Hurka, Steffen, Stefanie Rueß, Mike Cowburn, and Constantin Kaplaner. 2025. "Laws as Blades: A Conceptual Framework of Legislative Design". Policy Sciences (Online first).
Rueß, Stefanie, Gerald Schneider, and Jan P. Vogler. 2025. "Illiberal Norms, Media Reporting, and Bureaucratic Discrimination: Evidence from State-Citizen Interactions in Germany". Comparative Political Studies (Online first).
Schneider, Gerald, Maren Lüdecke, and Stefanie Rueß. 2024. "Zur falschen Zeit am falschen Ort? Administrative Ungleichbehandlung in der deutschen Justiz und Verwaltung". Policy paper. Cluster of Excellence “The Politics of Inequality” and “Das Progressive Zentrum”.
Rueß, Stefanie. 2025. "Biased by the Media? The Occurrence and Mitigation of Discrimination in German Welfare Offices". University of Konstanz.
In June 2025, I defended my dissertation at the University of Konstanz.
What motivated this research? Everyday interactions with public administrators—renewing an ID, registering as a jobseeker, applying for childcare—shape how we, as the residents, experience the state. These officials are often referred to as street-level bureaucrats, a term famously coined by Lipsky (1980). But this discretion can be a double-edged sword: while it allows for flexibility, it also opens the door to bias and discriminatory treatment, especially when stereotypes shape decision-making.
One powerful source of those stereotypes? The media. News coverage often conveys a selective version of reality to the public, subtly activating stereotypes. This has profound societal implications: misperceptions of political and social problems, and, potentially, unequal treatment of marginalized groups. However, the media as a source of those stereotypes is quite unexplored in public administration research—and, also, what can be done against media influences in professional decision-making.

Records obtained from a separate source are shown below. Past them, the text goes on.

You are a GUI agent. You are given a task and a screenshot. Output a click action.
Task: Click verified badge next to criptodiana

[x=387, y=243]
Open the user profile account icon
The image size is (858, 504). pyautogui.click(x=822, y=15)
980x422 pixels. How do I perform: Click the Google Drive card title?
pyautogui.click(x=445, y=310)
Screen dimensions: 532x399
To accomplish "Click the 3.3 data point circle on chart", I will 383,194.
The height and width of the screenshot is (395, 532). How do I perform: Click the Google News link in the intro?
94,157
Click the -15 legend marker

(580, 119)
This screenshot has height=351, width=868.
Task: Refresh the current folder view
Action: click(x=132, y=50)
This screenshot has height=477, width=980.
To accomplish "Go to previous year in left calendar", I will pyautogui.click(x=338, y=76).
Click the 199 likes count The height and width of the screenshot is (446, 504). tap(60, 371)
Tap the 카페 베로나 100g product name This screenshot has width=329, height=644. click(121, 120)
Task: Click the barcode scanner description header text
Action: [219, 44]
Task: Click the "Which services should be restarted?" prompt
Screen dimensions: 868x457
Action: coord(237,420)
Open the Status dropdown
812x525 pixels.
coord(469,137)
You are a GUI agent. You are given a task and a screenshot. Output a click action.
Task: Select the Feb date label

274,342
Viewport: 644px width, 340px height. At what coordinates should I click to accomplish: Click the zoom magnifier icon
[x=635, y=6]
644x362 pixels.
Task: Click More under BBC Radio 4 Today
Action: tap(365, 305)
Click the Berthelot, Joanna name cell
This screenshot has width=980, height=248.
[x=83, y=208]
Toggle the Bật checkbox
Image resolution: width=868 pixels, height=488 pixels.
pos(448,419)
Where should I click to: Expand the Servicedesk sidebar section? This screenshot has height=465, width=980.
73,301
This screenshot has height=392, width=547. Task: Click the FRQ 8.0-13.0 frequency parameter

That is why I developed the media-driven discrimination cycle. The cycle examines how immigration-related news coverage influences caseworkers’ decisions in welfare offices:
Activation stage: In Chapter 3, I argue that immigration discourses in regional news outlets activate stereotypes and make them cognitively accessible, subconsciously feeding into decisions of street-level bureaucrats.
Reinforcement stage: Chapter 4 (co-authored with Gerald Schneider and Jan Vogler) shows that illiberal norms, especially anti-immigrant sentiments, influence how strongly negative media reporting affects bureaucratic-decision-making due to selective information processing. (See the published article in CPS).
Disruption stage: Since the media and social context form a self-reinforcing cycle of biases, I argue in Chapter 5 that media literacy interventions can target the psychological mechanisms underlying media-driven biases.
The main takeaway? Media coverage fuels discrimination in public administration, depending on the dominant media narratives, regional context, and who the beneficiaries are. But it doesn’t have to: Media literacy training shows real potential in reducing bias by sharpening critical media skills among frontline officials. Thus, with thoughtfully designed anti-discrimination measures, we can foster fairness in welfare states.